選ばれる

田辺イエロウ結界師』。
前に、「選ばれる者の物語」と「選ばれぬ者の物語」って話をしましたが、これはあからさまに「選ばれる者の物語」です。で、選ばれた者としての苦悩とかは、ちっとも、描かれない……。主人公の良守は「選ばれた者」なんだけど、その他の「選ばれなかった」人たちを通して、選ばれるということを描いている、ような。
で、選ばれる、っていうのと同じような意味で、愛される、ということばが使われていて、なるほど、と思ったんでした。
なにに愛されるのか?
神に。
……ほんとうに神なのかはまだわからないんだけれど。
良守は、烏森という土地(あるいは、その土地に宿る力、あるいは土地神?)を守る結界師の家系に生まれ(←この時点で、ふつうの人間から見れば「選ばれて」るんだけど)、「方印」という正統継承者の証を生まれつき持っています。生まれつき。で、どういう基準で選ばれてるんだか、わからない。代々必ず正統継承者が出るわけではないし、兄弟ふたりが正統に選ばれていることもあるらしい。正統ではない母の守美子さんや兄の正守も、結界師としての能力は高いし。
その基準のわかんなさが「愛されてる」感じなのかもしれん。
選ばれるっていうのが愛されるのとほぼ同義になるのは、神ならでは、なのかもしれない。人間だったら……愛されるっていうのは選ばれることだけど、選ばれることは愛されることとは限らない……、たぶん。神に、だったら、たとえば生贄に選ばれる、なんて場合でさえ、それは愛されてるってことだろう。それは愛されたくないな。
いま、まんがのほうでは裏会でごたごたやってます。裏会っていうのは、異能者たちの自治機関みたいなもの?で、強い異能を持つ人たちがたくさんいる組織なんだけれど、どんなに強大な力を得ようとも、この人たちは「選ばれなかった」人なんです。正統ではない者、居場所のない者の受け皿としての組織だから。正統の者は、家を継ぎ、役目があるから、力を行使する場を求める必要がない。逆に役目を失ってしまうともろいんだけど、良守にはそういう、役目をそのまま自分の生きる目的とするところもないんだよな……で、なんか、怒られてるんだけど。

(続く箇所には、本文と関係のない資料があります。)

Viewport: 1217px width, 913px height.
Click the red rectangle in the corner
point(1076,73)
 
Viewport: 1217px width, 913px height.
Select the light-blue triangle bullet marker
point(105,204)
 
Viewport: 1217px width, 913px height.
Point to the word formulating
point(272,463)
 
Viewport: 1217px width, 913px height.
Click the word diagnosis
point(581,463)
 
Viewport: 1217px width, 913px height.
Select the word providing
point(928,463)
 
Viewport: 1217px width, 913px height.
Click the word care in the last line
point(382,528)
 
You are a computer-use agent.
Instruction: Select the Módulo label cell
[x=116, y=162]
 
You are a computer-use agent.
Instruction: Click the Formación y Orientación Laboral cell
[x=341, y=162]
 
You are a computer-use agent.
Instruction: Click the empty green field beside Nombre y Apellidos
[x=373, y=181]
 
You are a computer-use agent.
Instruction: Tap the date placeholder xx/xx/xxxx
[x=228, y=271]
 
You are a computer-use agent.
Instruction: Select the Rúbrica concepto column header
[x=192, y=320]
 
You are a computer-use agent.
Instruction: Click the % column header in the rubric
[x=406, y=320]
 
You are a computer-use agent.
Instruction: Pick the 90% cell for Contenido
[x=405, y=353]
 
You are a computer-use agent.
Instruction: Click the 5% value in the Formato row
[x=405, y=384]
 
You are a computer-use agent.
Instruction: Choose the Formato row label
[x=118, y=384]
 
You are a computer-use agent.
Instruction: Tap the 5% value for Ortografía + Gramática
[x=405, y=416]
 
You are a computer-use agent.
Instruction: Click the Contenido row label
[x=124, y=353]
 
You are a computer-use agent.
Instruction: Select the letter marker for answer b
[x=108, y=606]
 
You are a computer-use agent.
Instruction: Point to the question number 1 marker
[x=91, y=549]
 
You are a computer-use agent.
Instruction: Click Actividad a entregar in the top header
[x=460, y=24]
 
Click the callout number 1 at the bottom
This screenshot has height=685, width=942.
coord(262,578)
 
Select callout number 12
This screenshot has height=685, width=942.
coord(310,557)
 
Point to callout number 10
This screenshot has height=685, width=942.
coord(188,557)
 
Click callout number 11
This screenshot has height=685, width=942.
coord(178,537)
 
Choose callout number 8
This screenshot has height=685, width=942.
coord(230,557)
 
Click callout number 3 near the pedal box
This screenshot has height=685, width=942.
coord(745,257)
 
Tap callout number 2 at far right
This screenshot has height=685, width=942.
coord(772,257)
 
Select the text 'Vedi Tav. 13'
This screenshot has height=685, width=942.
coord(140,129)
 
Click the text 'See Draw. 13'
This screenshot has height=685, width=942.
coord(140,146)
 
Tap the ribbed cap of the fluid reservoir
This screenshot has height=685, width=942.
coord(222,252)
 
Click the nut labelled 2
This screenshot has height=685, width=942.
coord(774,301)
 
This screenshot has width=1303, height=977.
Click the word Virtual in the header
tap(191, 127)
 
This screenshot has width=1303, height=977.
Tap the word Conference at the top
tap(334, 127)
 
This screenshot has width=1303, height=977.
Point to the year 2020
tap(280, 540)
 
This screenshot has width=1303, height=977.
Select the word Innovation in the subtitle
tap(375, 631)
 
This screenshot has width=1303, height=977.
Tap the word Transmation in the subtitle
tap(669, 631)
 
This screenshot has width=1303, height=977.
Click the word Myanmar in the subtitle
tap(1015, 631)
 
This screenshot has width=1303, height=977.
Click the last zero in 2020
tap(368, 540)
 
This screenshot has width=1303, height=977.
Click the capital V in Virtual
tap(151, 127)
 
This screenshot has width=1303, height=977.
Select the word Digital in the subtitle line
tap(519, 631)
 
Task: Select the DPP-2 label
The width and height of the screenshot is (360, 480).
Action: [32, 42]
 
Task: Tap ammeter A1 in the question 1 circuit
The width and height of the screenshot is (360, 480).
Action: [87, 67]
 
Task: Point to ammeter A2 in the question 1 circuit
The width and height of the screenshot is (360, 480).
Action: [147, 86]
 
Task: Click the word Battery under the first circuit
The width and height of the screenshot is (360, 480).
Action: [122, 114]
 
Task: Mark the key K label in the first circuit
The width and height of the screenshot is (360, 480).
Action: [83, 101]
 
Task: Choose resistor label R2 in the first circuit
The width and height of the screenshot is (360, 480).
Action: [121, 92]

裏会のある人物が、良守の力の使い方から「選ばれた者ゆえの傲慢さ」を見てとり、話をして「純粋」と評したりしてるんですが……この「純粋」っていうのも、『「選ばれないということ」の「わからなさ」』に向けられたもののように思える。選ばれなかった者が、選ばれなかったなりに、自ら役目を見出して負っていこうとすることを、まったく理解しないことを評して、「純粋」だと。……ちょっとバカにしているようにも聞こえるが……。